With the details of the work sought essentially unchanged from the draft solicitation issued in May, the Energy Department on Thursday released a final solicitation for a five-year contract to transport transuranic waste over the road to the Waste Isolation Pilot Plant (WIPP) near Carlsbad, N.M.
The final request for proposals for a WIPP Transportation Services contract is a total small business set-aside for trucking services with a five-year ordering period. The contract is a follow-on that combines a pair of WIPP waste-hauling deals held by CAST Specialty Transportation and Visionary Solutions that will respectively expire on Jan. 12, 2017 and July 27, 2017. Those deals are worth a combined $240 million or so, split evenly between the incumbents.
Proposals are due by Aug. 29, 2016, DOE said in its press release. The winner would begin transition work in early 2017, according to the final RFP.
The contract includes, but is not limited to, carrier services for the safe transport of contact-handled (CH) and remote-handled (RH) transuranic (TRU) wastes and mixed hazardous constituents, including polychlorinated biphenyls (PCBs) and asbestos, between various DOE sites across the country and other defense-related TRU waste generator sites to WIPP.

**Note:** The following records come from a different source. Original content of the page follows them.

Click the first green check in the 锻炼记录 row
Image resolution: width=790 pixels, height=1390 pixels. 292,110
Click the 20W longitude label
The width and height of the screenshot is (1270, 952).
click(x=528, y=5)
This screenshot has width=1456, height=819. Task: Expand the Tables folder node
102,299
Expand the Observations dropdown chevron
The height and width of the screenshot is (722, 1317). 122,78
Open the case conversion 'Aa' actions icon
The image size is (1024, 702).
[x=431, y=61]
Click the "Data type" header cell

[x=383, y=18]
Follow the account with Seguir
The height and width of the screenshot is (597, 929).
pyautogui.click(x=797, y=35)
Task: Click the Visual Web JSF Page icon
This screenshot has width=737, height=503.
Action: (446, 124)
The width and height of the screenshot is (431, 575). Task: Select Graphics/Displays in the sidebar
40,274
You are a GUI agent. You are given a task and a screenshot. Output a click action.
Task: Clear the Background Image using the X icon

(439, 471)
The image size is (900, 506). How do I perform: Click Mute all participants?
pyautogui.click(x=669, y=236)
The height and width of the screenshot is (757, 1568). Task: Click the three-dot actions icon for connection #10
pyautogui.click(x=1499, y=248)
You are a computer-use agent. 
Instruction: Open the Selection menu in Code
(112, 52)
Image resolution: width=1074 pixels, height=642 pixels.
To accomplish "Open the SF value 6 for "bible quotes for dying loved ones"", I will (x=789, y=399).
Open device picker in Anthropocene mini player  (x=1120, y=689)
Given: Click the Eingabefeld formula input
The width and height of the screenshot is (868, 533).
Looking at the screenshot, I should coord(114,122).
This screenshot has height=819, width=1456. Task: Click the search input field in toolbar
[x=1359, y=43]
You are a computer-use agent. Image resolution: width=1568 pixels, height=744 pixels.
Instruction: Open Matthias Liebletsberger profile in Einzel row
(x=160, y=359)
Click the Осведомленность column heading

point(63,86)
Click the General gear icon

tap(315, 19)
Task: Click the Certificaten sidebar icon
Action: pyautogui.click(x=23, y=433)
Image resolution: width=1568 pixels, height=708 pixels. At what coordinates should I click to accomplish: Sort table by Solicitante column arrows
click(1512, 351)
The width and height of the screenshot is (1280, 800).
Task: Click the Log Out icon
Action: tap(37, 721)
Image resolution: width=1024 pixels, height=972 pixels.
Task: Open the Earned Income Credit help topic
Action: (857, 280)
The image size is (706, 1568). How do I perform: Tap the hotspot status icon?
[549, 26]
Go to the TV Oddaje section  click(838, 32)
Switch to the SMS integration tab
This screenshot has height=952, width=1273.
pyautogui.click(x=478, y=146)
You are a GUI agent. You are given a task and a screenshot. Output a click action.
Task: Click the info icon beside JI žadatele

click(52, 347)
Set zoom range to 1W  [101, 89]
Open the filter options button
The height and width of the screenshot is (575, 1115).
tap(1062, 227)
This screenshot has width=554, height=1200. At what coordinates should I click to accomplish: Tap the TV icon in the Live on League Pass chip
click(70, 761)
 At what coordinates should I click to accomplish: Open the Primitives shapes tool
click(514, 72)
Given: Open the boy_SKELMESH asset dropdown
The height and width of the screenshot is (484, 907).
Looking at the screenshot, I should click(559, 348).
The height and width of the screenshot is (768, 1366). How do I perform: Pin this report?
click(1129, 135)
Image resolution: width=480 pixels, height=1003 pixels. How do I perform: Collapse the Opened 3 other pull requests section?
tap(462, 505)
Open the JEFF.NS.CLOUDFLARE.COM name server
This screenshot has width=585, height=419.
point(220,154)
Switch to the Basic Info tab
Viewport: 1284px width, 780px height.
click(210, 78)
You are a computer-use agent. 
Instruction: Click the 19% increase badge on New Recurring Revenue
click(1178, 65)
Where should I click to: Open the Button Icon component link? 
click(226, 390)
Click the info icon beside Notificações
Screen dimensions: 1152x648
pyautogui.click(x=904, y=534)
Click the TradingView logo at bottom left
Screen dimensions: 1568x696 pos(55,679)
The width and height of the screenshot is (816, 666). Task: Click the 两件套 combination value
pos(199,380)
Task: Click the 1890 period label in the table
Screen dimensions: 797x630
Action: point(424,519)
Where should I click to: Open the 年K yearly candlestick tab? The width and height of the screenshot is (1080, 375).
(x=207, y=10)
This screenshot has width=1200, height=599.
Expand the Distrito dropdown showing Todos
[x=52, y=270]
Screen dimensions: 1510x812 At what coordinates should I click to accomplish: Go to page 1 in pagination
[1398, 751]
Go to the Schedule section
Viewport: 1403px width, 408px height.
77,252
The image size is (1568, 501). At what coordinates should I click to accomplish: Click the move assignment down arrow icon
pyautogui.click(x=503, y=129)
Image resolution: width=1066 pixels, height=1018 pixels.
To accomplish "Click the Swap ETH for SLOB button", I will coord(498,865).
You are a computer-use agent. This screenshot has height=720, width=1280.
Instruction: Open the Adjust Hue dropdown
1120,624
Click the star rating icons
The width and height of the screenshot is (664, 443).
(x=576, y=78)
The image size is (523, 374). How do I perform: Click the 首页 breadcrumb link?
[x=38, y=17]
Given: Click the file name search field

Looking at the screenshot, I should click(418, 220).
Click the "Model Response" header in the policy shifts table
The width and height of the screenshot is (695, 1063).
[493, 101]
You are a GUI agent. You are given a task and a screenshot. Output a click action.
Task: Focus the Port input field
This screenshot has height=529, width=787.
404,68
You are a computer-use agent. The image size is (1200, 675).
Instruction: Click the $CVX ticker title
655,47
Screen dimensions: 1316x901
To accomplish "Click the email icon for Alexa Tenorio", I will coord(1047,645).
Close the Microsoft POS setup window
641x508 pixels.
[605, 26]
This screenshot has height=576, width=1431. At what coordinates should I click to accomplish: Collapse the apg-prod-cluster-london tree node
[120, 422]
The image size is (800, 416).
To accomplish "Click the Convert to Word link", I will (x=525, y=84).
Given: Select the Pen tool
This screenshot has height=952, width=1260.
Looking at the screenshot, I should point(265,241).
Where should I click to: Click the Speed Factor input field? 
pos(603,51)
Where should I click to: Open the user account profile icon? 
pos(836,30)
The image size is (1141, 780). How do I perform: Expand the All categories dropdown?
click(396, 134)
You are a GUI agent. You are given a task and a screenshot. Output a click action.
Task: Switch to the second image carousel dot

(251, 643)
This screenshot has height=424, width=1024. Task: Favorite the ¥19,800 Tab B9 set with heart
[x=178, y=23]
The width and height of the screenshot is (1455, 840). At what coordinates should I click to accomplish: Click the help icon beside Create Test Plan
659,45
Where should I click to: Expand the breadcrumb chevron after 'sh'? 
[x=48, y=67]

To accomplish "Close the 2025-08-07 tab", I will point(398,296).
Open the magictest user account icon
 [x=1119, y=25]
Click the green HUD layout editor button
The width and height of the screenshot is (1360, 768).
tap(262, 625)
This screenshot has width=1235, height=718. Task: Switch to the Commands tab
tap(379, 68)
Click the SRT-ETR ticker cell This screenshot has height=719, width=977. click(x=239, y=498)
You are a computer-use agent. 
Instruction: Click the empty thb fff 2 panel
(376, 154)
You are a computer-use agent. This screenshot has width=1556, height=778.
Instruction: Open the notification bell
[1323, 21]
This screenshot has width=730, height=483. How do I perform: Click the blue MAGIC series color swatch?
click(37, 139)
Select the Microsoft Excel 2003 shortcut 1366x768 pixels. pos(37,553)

In early June, the agency briefed representatives of nine motor carriers about the contract, signaling shipments would ramp up slowly once WIPP reopens.
“It is estimated that once shipping resumes, a shipping rate of up to 5 shipments per week will be required through Calendar Year (CY) 2017, then possibly increase up to as many as 10 shipments per week through CY 2020/2021 as the WIPP waste emplacement efficiency is improved,” the Energy Department said in its written answer to questions from carriers at a June 1 site tour and pre-solicitation briefing.
WIPP has been closed since 2014, following an accidental underground radiation release and unrelated underground fire. The underground salt mine is slated to begin accepting new deliveries of transuranic waste from across the DOE complex in early 2017.